(Extracted listing)
******

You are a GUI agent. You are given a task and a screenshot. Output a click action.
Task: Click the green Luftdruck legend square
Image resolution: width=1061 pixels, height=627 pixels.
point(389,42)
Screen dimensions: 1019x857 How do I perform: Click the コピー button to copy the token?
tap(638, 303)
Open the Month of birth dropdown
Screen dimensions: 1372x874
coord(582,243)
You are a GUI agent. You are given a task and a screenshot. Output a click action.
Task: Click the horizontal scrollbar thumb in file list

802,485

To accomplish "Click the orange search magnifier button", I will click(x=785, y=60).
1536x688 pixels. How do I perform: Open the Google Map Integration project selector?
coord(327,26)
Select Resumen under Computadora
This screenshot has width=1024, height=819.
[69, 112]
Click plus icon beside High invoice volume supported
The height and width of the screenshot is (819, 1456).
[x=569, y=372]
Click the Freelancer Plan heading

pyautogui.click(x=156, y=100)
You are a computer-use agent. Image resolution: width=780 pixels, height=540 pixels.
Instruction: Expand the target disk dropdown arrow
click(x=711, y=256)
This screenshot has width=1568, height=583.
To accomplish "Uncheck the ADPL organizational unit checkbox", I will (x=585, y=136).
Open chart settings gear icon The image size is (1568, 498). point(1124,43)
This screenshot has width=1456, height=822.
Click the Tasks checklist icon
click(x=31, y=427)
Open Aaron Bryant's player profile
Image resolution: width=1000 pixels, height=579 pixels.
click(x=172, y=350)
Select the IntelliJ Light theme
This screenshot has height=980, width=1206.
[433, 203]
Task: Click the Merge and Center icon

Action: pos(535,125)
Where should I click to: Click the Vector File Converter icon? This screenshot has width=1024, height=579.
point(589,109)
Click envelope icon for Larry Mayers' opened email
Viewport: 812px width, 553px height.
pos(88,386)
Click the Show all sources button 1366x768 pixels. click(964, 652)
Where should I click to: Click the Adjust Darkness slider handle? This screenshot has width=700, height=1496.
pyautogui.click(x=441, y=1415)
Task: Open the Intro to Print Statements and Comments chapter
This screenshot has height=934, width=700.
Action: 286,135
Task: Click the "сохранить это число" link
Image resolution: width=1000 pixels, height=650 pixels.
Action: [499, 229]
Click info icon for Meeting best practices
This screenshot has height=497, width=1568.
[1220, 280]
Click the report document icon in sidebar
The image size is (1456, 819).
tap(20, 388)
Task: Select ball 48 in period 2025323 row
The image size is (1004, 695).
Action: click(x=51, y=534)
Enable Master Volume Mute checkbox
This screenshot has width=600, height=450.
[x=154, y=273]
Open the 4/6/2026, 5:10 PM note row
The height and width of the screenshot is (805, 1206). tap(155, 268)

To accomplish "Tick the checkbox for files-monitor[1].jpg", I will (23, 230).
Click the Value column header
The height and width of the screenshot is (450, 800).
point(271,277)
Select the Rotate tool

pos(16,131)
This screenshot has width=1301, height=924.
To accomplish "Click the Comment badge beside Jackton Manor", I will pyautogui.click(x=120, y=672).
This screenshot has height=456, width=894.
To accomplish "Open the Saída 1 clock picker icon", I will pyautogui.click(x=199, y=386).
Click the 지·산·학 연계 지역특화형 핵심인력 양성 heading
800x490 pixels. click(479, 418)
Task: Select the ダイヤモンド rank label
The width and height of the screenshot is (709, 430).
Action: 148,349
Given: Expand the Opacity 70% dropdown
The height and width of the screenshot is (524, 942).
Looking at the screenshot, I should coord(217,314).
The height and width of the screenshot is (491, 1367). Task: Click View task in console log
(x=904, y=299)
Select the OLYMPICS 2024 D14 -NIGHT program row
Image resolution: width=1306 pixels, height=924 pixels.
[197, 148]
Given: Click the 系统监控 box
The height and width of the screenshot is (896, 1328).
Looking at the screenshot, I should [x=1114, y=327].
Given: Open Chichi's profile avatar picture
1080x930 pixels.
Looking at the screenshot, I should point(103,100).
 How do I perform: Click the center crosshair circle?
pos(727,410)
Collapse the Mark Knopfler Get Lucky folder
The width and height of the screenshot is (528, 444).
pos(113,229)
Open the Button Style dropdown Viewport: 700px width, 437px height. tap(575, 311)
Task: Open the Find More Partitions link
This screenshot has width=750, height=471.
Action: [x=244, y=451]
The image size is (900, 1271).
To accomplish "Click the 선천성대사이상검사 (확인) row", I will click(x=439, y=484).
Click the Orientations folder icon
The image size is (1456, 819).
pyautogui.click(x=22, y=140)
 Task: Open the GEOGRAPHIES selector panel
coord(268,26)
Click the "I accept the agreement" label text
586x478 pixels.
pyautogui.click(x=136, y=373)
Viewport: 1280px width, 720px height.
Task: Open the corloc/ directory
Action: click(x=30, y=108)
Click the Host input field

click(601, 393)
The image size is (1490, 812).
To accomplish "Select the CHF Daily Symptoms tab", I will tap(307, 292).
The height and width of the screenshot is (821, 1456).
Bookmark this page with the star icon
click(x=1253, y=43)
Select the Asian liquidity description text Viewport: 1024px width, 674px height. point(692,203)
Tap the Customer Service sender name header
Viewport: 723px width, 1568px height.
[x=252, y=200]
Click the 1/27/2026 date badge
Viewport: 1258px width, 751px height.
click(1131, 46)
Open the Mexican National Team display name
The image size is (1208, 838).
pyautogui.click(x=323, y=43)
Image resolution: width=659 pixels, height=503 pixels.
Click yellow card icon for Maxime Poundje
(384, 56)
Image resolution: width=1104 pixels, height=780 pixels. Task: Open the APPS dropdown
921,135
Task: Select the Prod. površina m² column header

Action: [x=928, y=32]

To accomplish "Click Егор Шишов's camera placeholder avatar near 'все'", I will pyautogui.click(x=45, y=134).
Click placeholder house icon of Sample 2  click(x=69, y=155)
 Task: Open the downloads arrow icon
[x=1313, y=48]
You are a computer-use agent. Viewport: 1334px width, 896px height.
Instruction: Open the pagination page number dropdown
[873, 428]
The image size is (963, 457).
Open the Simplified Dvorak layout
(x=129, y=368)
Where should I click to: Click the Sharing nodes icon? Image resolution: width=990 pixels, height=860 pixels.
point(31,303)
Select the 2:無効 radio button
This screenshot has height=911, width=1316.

******

GIVEN TASK: From the listing, rewrite every line in the stretch from the line containing "Image resolution: width=1104" through the line containing "(x=129, y=368)", requests included. Shift each coordinate in the answers by adding 145 to it.

FINAL RESULT:
Image resolution: width=1104 pixels, height=780 pixels. Task: Open the APPS dropdown
1066,280
Task: Select the Prod. površina m² column header

Action: [x=1073, y=177]

To accomplish "Click Егор Шишов's camera placeholder avatar near 'все'", I will pyautogui.click(x=190, y=279).
Click placeholder house icon of Sample 2  click(x=214, y=300)
 Task: Open the downloads arrow icon
[x=1458, y=193]
You are a computer-use agent. Viewport: 1334px width, 896px height.
Instruction: Open the pagination page number dropdown
[1018, 573]
The image size is (963, 457).
Open the Simplified Dvorak layout
(x=274, y=513)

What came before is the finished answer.